• **Description of the task**: Return the listing below exactly, with the pictures dropped.

• **Task inputs**:
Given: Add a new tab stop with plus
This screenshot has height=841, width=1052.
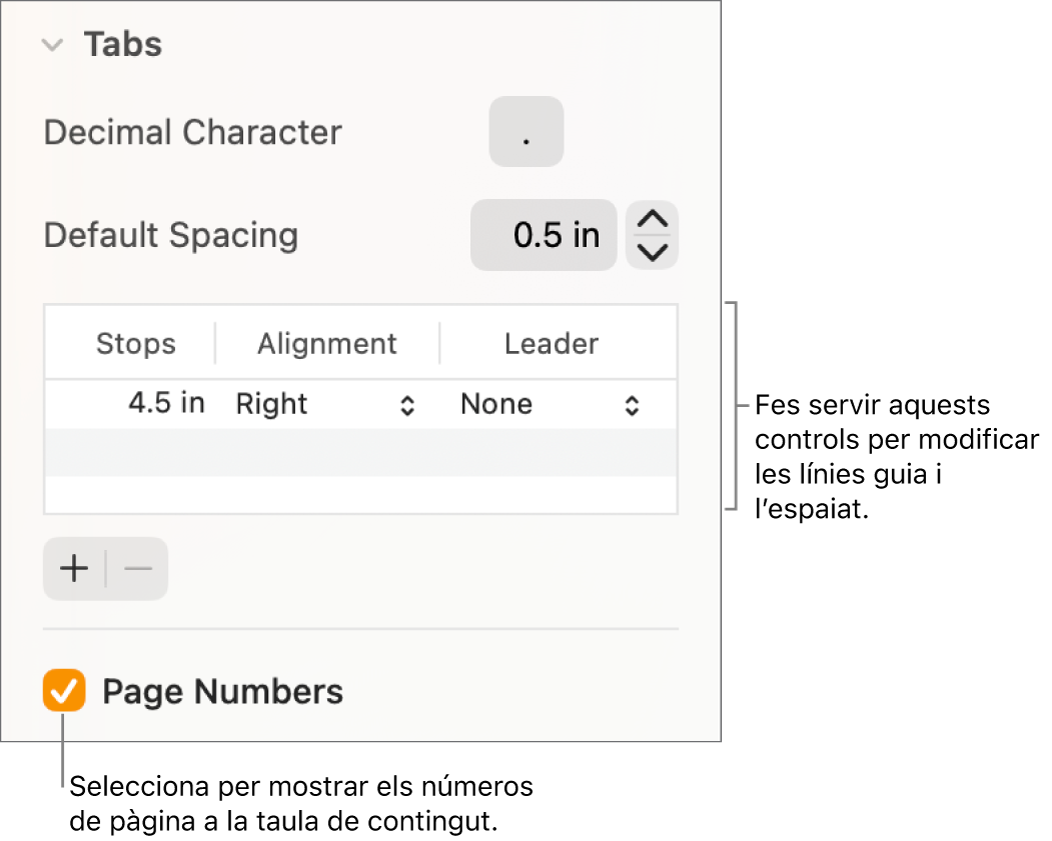Looking at the screenshot, I should click(x=75, y=570).
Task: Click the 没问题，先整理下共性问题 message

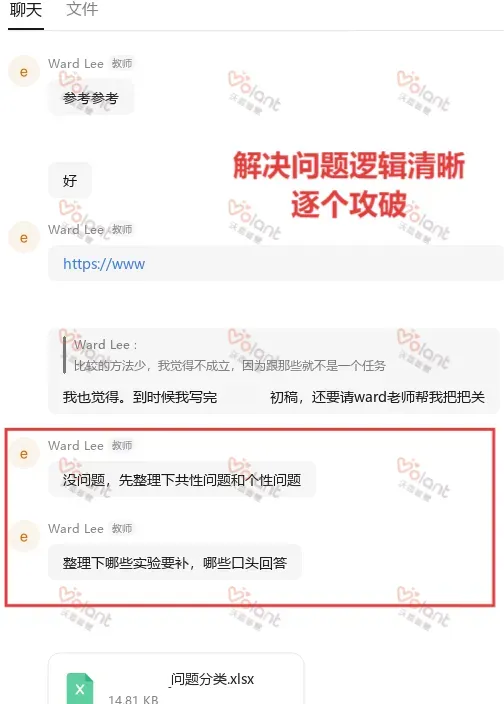Action: (182, 480)
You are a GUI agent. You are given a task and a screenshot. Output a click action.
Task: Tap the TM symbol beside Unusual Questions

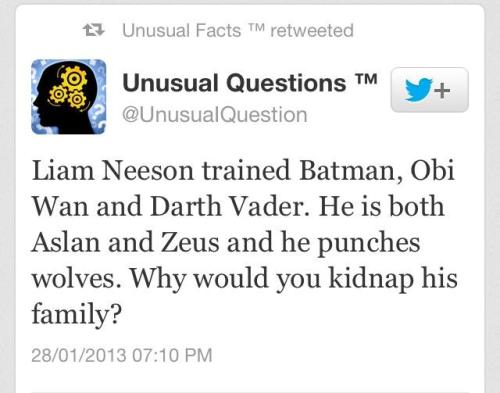[x=366, y=79]
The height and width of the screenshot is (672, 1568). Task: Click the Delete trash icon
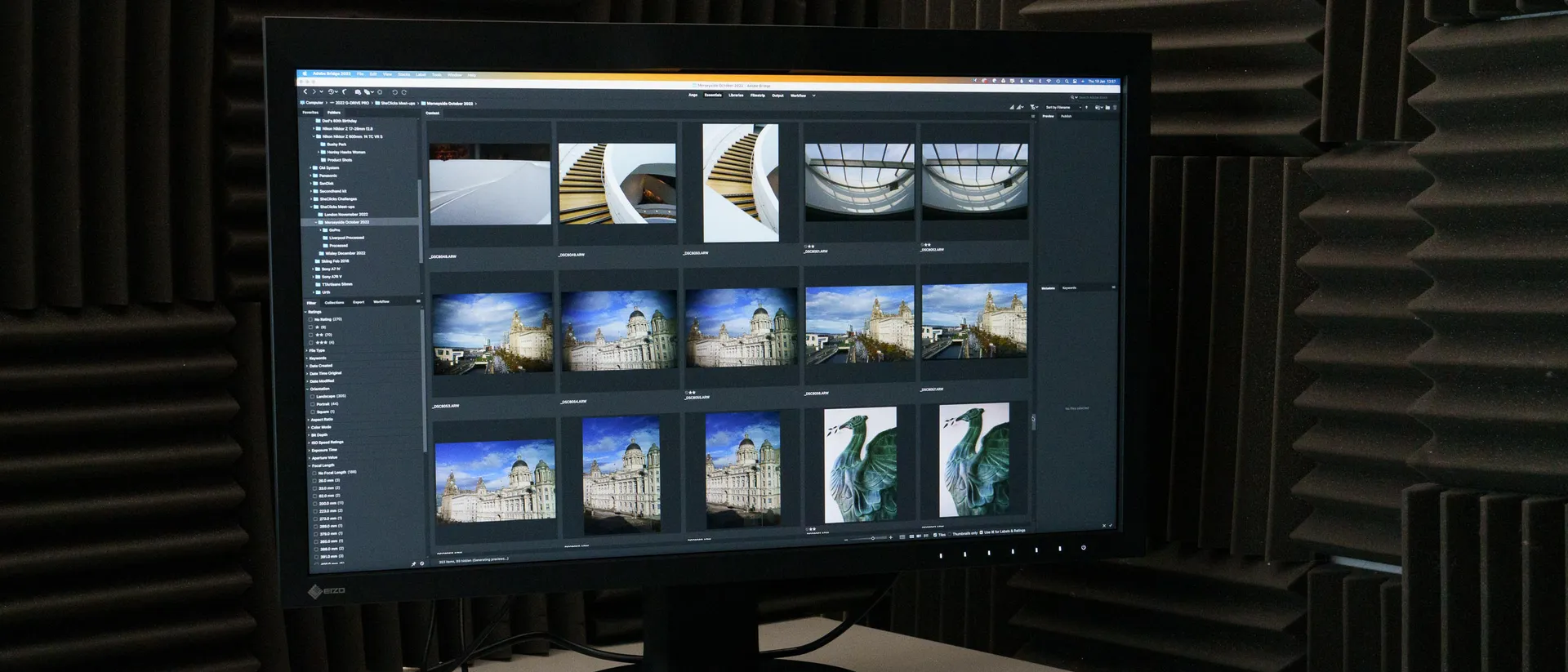(x=1115, y=107)

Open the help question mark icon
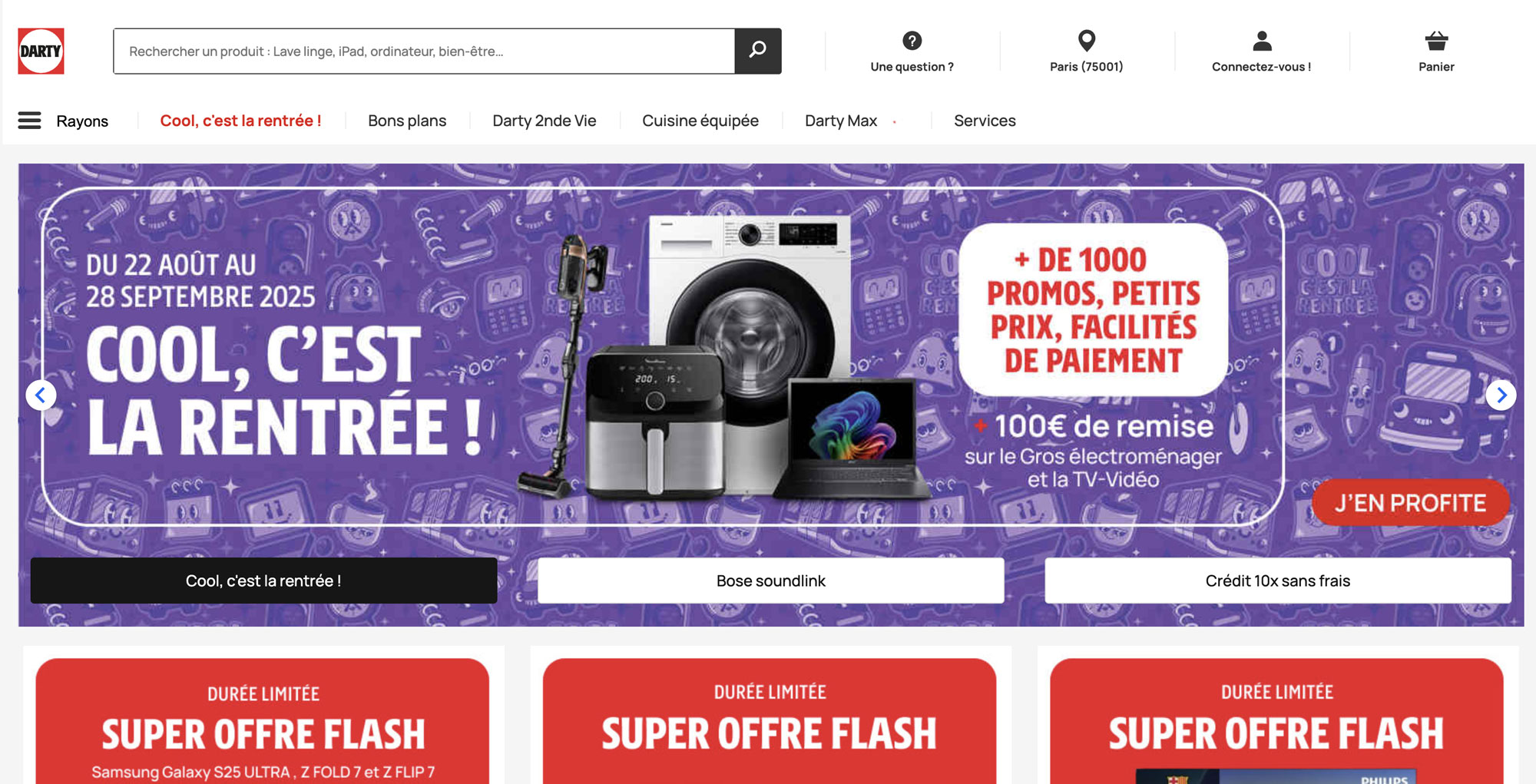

• **Completed exercise**:
Given: Add a new tab stop with plus
This screenshot has height=841, width=1052.
Looking at the screenshot, I should click(x=75, y=570).
Task: Click the 没问题，先整理下共性问题 message

Action: (182, 480)
You are a GUI agent. You are given a task and a screenshot. Output a click action.
Task: Tap the TM symbol beside Unusual Questions

[x=366, y=79]
The height and width of the screenshot is (672, 1568). Task: Click the Delete trash icon
(x=1115, y=107)

Open the help question mark icon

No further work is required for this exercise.